(Data items)
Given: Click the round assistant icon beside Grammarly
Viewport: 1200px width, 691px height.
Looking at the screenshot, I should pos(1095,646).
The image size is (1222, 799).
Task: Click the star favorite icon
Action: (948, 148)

Set problem: Retype every line of the records above, changing nothing.

Answer to this task:
Given: Click the round assistant icon beside Grammarly
Viewport: 1200px width, 691px height.
Looking at the screenshot, I should pos(1095,646).
The image size is (1222, 799).
Task: Click the star favorite icon
Action: (948, 148)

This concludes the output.